Work task: Repeat the lines of the data that follow, please, starting at the first and stopping after the one with "Za podjetja (407, 20)".

Start of Supplied data

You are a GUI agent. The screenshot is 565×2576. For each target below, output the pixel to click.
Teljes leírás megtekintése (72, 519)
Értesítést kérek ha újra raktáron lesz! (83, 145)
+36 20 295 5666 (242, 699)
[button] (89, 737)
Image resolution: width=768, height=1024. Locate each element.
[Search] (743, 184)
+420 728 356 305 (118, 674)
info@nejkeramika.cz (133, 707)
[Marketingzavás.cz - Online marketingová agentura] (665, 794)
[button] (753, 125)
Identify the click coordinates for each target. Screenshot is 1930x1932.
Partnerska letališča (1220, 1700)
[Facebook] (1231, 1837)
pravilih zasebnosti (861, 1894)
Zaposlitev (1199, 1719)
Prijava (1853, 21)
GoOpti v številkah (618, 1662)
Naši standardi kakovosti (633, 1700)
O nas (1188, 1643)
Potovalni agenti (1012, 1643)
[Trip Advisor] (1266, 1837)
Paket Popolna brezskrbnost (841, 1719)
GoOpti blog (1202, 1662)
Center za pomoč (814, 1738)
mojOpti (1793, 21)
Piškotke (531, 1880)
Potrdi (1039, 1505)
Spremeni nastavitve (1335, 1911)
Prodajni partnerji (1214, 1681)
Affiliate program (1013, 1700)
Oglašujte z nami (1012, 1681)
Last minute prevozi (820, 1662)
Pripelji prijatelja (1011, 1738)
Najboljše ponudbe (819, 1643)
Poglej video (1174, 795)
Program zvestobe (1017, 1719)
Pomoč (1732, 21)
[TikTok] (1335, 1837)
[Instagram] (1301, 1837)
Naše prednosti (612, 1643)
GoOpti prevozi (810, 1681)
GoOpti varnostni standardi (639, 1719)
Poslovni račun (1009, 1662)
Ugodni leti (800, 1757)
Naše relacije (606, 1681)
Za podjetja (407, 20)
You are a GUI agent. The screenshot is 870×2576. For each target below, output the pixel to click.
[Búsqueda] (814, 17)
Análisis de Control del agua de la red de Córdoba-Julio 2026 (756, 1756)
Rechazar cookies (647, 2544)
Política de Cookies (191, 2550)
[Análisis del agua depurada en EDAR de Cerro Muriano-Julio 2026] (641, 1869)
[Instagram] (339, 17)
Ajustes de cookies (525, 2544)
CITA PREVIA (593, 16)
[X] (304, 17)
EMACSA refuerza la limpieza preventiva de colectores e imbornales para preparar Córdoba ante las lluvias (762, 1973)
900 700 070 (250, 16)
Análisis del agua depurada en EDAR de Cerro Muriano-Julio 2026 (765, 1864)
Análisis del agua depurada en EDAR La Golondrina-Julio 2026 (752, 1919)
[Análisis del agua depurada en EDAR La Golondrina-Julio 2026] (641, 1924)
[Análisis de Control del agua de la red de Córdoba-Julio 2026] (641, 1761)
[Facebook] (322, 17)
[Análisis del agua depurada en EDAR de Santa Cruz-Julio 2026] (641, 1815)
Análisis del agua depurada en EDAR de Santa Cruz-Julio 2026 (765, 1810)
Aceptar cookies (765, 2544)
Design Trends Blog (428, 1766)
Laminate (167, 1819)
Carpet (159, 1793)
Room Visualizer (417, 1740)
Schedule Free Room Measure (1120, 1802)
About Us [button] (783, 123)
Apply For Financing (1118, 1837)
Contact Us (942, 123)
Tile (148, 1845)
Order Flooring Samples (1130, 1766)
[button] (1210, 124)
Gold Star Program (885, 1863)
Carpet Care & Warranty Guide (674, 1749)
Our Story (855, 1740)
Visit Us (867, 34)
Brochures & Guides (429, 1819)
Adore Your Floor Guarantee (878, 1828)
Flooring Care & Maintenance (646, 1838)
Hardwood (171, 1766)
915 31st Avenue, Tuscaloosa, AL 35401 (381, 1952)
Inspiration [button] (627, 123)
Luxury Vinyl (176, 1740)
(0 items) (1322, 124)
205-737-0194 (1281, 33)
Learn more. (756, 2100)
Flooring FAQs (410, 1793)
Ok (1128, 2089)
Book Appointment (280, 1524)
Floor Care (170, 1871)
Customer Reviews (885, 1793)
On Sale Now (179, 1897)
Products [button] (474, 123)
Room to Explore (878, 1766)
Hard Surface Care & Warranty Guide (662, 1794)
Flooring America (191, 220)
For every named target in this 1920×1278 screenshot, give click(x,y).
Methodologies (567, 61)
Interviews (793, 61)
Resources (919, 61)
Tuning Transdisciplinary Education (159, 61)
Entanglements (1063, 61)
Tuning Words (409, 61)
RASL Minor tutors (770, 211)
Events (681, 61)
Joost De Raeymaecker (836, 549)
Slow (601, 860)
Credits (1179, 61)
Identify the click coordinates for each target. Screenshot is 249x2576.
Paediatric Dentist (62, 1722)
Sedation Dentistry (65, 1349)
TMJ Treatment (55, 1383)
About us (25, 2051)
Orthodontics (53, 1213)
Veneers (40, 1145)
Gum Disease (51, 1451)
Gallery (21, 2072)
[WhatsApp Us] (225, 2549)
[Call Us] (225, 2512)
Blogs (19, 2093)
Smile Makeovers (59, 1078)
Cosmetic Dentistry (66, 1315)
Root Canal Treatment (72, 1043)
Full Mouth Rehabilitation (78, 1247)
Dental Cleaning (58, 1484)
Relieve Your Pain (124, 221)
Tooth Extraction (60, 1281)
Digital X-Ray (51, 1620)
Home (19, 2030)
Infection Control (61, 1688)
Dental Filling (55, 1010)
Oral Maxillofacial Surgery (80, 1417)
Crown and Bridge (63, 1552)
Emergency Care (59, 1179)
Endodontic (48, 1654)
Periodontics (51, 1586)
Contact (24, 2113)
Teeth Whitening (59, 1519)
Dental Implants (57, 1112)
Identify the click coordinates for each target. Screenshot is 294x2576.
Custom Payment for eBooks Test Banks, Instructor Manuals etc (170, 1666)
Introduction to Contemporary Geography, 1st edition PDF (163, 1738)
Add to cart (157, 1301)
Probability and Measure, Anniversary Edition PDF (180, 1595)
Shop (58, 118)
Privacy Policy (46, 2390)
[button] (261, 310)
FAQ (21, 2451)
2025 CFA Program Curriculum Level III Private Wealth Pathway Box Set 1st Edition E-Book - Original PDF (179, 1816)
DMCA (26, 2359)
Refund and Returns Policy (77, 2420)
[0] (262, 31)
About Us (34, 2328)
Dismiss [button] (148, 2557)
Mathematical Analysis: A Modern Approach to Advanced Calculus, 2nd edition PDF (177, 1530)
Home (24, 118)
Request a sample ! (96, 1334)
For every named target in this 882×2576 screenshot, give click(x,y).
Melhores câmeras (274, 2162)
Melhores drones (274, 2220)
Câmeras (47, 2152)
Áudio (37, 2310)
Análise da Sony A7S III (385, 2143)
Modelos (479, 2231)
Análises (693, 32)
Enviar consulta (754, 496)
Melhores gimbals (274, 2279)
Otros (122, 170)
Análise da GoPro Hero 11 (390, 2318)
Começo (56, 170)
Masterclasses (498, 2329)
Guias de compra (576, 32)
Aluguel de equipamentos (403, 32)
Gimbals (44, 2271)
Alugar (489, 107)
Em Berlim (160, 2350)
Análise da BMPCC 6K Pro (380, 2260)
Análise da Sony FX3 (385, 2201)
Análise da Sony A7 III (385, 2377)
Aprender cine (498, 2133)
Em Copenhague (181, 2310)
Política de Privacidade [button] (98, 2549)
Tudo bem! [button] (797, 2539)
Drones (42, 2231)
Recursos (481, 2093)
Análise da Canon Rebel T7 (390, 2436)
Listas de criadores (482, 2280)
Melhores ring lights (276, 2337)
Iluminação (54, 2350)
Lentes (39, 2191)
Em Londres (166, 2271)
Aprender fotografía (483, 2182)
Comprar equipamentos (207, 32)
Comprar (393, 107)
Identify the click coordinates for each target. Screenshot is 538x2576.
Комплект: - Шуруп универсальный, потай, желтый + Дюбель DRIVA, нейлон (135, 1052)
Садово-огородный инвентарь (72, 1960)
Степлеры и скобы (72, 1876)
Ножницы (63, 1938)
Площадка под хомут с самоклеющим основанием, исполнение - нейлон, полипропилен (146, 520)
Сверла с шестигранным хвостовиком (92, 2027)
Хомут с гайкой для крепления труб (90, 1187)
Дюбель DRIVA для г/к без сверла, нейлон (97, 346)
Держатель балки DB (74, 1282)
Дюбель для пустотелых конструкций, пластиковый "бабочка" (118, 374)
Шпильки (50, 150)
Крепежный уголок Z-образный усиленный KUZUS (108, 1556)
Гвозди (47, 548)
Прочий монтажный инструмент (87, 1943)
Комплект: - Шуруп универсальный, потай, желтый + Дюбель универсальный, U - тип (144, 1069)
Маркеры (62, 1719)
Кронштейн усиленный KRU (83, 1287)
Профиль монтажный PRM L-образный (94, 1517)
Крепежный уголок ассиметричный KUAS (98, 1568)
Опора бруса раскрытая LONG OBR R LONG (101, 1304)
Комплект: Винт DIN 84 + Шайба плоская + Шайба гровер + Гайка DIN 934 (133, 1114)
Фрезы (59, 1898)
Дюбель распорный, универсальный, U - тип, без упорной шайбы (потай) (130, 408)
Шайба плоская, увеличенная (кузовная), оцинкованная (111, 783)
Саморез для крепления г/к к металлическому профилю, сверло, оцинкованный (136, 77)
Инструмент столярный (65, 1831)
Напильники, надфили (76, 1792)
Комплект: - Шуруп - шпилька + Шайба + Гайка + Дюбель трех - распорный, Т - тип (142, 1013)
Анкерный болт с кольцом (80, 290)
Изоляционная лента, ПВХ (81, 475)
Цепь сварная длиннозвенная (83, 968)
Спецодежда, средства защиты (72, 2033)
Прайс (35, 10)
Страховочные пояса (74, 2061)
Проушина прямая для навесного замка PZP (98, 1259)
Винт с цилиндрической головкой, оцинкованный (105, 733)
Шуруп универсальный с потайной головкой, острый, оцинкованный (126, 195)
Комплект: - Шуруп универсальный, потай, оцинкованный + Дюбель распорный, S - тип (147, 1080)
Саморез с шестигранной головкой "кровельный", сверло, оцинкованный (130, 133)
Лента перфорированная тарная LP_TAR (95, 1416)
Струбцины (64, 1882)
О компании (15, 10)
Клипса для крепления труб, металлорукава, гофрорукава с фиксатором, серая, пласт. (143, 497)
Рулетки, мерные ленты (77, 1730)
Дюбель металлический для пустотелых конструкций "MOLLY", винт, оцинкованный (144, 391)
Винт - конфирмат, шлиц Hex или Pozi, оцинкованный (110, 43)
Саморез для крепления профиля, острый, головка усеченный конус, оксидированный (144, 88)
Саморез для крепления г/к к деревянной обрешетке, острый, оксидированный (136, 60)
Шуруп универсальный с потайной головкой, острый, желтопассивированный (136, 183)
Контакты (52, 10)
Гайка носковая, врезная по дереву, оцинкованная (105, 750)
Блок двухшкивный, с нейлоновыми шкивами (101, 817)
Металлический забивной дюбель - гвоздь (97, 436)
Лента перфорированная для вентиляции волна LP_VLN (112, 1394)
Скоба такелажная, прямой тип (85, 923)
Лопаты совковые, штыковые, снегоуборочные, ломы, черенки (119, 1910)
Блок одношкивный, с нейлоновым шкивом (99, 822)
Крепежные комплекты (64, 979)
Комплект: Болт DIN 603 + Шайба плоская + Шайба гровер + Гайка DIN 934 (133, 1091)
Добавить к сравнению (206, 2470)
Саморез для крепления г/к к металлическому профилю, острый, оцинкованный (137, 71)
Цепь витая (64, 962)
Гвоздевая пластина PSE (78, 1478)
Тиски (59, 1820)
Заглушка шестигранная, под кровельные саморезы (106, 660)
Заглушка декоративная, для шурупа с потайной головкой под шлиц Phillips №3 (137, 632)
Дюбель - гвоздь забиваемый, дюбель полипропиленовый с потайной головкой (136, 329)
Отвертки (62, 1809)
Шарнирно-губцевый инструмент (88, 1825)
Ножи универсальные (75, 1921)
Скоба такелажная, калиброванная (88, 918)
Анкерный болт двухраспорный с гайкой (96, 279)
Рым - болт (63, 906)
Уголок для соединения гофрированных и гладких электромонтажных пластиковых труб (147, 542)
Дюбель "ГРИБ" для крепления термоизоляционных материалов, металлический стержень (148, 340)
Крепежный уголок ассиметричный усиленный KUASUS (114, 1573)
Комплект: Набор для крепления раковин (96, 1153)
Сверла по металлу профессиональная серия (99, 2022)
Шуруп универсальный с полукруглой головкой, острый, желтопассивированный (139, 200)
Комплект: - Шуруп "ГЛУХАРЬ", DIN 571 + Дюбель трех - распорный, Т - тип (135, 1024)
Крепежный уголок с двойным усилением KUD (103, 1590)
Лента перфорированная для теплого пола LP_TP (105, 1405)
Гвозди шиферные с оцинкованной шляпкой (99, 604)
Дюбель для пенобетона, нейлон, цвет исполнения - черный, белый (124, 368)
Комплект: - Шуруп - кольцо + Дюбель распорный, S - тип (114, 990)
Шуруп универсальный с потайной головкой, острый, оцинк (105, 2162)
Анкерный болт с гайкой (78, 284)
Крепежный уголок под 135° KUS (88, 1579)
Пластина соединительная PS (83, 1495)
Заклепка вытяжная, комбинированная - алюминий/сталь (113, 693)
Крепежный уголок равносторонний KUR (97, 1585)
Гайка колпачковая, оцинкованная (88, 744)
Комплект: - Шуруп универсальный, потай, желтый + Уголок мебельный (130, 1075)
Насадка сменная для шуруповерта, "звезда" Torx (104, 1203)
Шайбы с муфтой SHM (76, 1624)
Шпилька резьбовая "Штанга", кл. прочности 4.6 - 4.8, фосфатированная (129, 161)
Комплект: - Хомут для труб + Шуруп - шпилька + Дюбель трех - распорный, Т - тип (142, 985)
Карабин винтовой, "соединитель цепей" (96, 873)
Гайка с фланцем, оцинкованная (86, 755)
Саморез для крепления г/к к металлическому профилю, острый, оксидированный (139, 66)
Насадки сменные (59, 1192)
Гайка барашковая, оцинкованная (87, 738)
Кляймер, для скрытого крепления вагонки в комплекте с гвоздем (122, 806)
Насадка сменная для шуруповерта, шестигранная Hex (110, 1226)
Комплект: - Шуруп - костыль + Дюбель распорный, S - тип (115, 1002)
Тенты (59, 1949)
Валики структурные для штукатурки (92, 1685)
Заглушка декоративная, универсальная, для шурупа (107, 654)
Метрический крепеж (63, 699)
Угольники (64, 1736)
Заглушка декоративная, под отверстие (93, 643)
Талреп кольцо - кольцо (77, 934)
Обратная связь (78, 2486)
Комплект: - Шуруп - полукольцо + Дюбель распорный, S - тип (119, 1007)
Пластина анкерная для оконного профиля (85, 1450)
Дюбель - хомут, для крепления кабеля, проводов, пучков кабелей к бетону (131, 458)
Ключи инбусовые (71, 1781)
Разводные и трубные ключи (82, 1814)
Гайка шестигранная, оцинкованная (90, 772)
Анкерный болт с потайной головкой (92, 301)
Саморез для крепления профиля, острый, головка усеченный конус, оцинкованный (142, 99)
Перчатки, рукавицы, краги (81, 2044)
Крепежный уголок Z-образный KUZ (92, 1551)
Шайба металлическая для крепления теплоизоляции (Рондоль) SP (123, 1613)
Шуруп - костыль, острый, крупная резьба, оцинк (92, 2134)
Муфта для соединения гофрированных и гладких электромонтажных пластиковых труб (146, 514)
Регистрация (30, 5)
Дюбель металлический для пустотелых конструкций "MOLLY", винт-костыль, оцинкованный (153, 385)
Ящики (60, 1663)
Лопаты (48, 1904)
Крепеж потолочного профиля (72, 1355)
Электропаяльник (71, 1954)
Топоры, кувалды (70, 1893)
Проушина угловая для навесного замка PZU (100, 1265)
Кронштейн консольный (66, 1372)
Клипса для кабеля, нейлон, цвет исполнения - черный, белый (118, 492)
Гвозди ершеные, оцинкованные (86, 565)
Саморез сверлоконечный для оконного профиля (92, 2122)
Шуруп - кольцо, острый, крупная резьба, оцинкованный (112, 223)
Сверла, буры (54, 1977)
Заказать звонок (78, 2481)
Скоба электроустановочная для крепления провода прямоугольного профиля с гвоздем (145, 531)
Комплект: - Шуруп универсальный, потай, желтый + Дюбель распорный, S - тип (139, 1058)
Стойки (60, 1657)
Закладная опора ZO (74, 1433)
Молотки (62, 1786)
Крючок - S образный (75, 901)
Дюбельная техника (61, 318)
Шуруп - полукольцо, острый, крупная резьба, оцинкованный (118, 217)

End of Supplied data

Response to this exercise:
You are a GUI agent. The screenshot is 565×2576. For each target below, output the pixel to click.
Teljes leírás megtekintése (72, 519)
Értesítést kérek ha újra raktáron lesz! (83, 145)
+36 20 295 5666 (242, 699)
[button] (89, 737)
Image resolution: width=768, height=1024. Locate each element.
[Search] (743, 184)
+420 728 356 305 (118, 674)
info@nejkeramika.cz (133, 707)
[Marketingzavás.cz - Online marketingová agentura] (665, 794)
[button] (753, 125)
Identify the click coordinates for each target. Screenshot is 1930x1932.
Partnerska letališča (1220, 1700)
[Facebook] (1231, 1837)
pravilih zasebnosti (861, 1894)
Zaposlitev (1199, 1719)
Prijava (1853, 21)
GoOpti v številkah (618, 1662)
Naši standardi kakovosti (633, 1700)
O nas (1188, 1643)
Potovalni agenti (1012, 1643)
[Trip Advisor] (1266, 1837)
Paket Popolna brezskrbnost (841, 1719)
GoOpti blog (1202, 1662)
Center za pomoč (814, 1738)
mojOpti (1793, 21)
Piškotke (531, 1880)
Potrdi (1039, 1505)
Spremeni nastavitve (1335, 1911)
Prodajni partnerji (1214, 1681)
Affiliate program (1013, 1700)
Oglašujte z nami (1012, 1681)
Last minute prevozi (820, 1662)
Pripelji prijatelja (1011, 1738)
Najboljše ponudbe (819, 1643)
Poglej video (1174, 795)
Program zvestobe (1017, 1719)
Pomoč (1732, 21)
[TikTok] (1335, 1837)
[Instagram] (1301, 1837)
Naše prednosti (612, 1643)
GoOpti prevozi (810, 1681)
GoOpti varnostni standardi (639, 1719)
Poslovni račun (1009, 1662)
Ugodni leti (800, 1757)
Naše relacije (606, 1681)
Za podjetja (407, 20)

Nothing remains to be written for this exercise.